Analysis of fractionated CD3+ T cells by triple staining of BM cells with CD3, DLK1, and either CD4 or CD8 antibodies revealed a significant increase in the number of DLK1-producing CD8 and CD4 T-cell subsets by 7.5- and 4.4-fold, respectively, in ovx mice compared with sham-operated mice (Fig. 6D, c). Analysis of Dlk1 expression by activated CD69+ T cells revealed that ovariectomy increased the percentage of CD8+CD69+DLK1+ and CD4+CD69+DLK1+ T cells by 4.6- and 5.3-fold, respectively, over sham-operated mice (Fig. 6D, d). Furthermore, FACS analysis performed to determine the amount of DLK1 expression on CD4+ and CD8+ T cells (mean equivalent fluorochrome) revealed a marked upregulation of DLK1 expression per CD4+ and CD3+ T cell. Taken together, these data demonstrate that ovx-induced E deficiency increases the level of DLK1 in the BM by increasing the number of DLK1-producing T-cell fractions, as well as the level of DLK1 expression from each T cell (Fig. 6E). FACS analysis of T cells from the spleen revealed no difference in the total number of CD3+DLK1+ cells between ovx and sham-operated mice. However, the analysis of fractionated T cells showed a significant increase in the number of DLK1-producing CD8+ T cells but not in CD4+ cells in ovx mice compared with sham-operated mice (Supplemental Fig. S4). In support of the immune cells (T and B cells) as a crucial source for DLK1 production in vivo, we measured the serum level of DLK1/FA-1 and the expression of Dlk1 mRNA in the bone marrow of NOD/SCID (NOD/MrkBomTac-Prkdcscid) mice known to be deficient in B and T cells.42 Interestingly, serum DLK1/FA-1 levels and Dlk1 expression in bone marrow were markedly reduced by 37% and 75%, respectively, in SCID mice compared with wild-type mice (Supplemental Fig. S5).

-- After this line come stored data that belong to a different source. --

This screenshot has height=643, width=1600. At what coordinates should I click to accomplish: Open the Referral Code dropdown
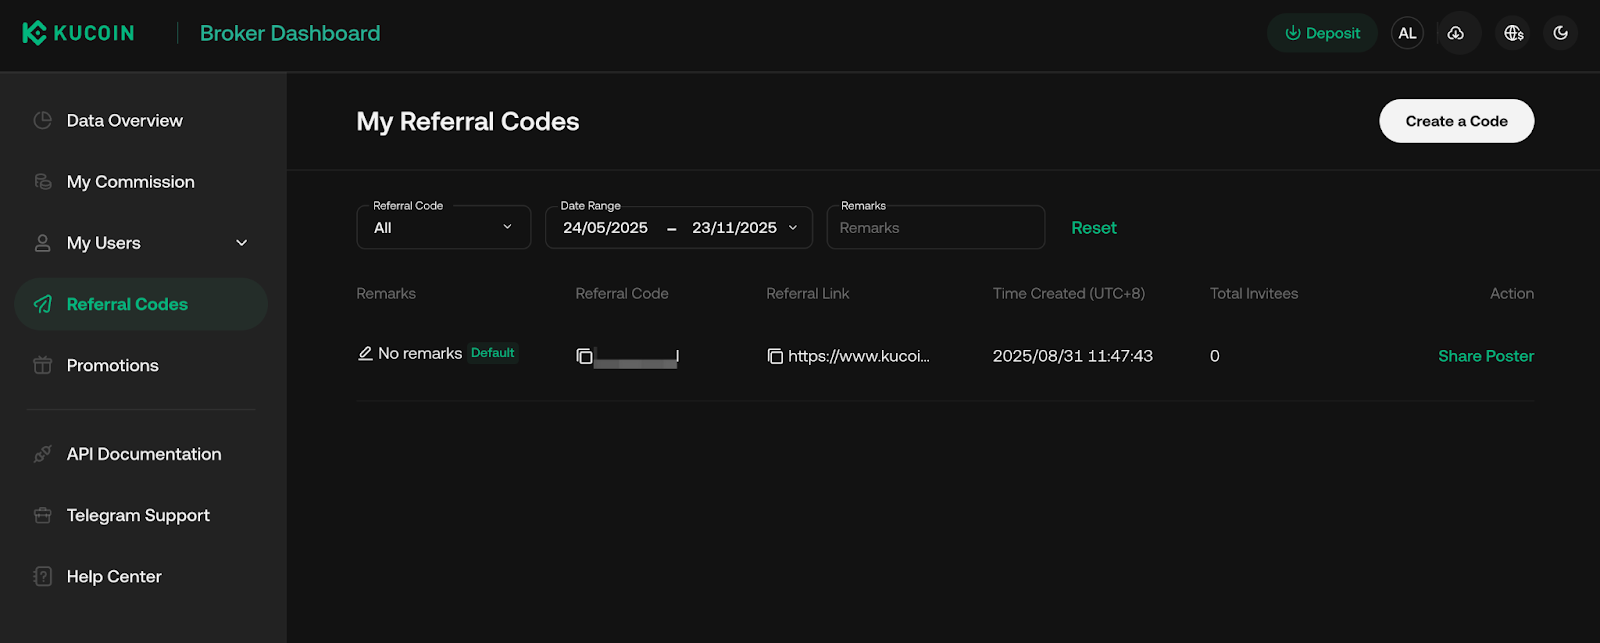pyautogui.click(x=443, y=228)
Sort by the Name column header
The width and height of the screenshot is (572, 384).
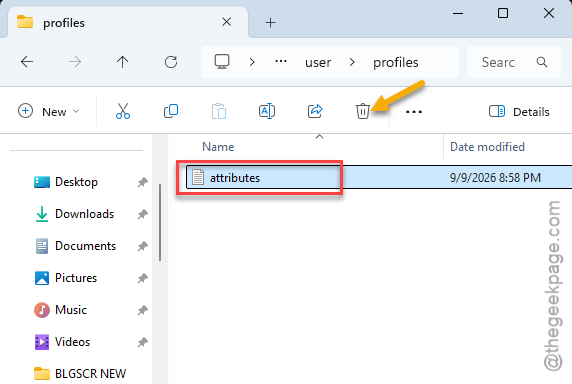218,147

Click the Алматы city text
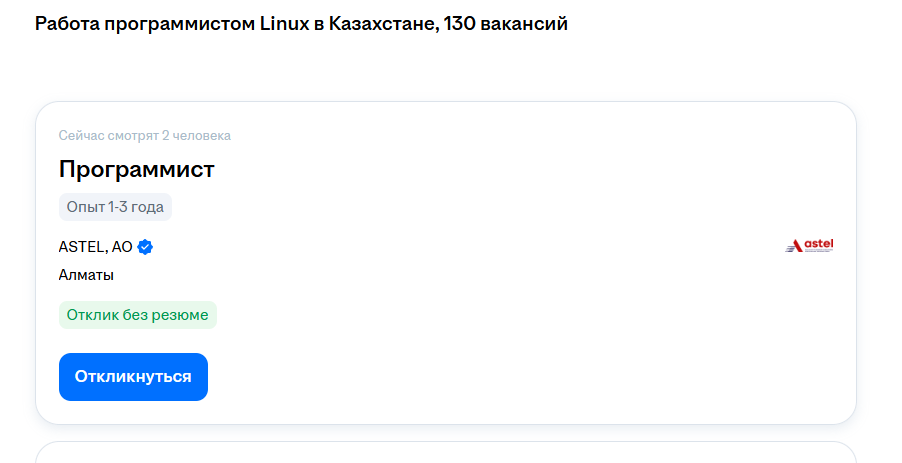pos(86,275)
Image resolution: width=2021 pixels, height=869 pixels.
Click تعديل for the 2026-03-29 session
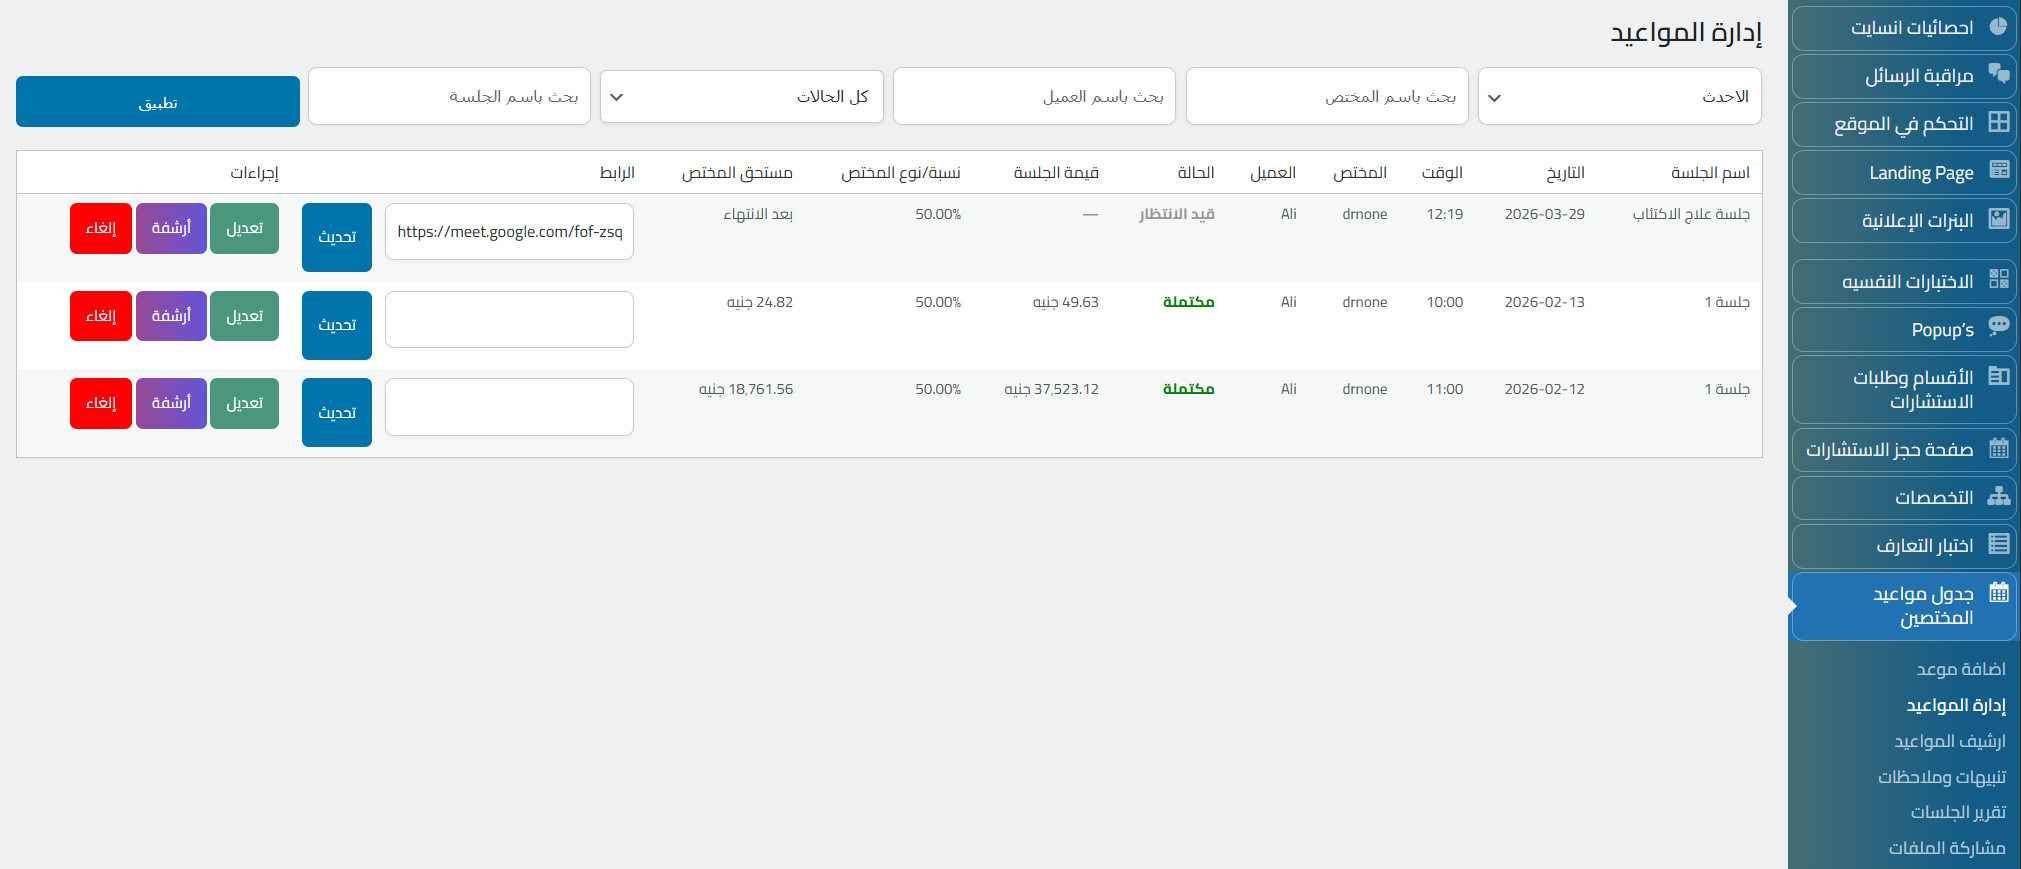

Dlk1 knockout mice are significantly protected from ovx-induced bone loss

To investigate whether DLK1 functions to mediate the effect of E deficiency on bone loss, Dlk1−/− mice and their wild-type littermates underwent either ovariectomy or sham operation. Interestingly, 1 month after ovariectomy, the wild-type ovx mice displayed significantly bone loss (p < .005) compared with bone loss observed in Dlk1−/− ovx mice (p < .05; Fig. 7A). Dlk1−/− mice were protected from ovx-induced bone loss by 60% (p < .005) compared with wild-type ovx mice. These data indicating that E-deficiency-induced bone loss is mediated at least in part by DLK1.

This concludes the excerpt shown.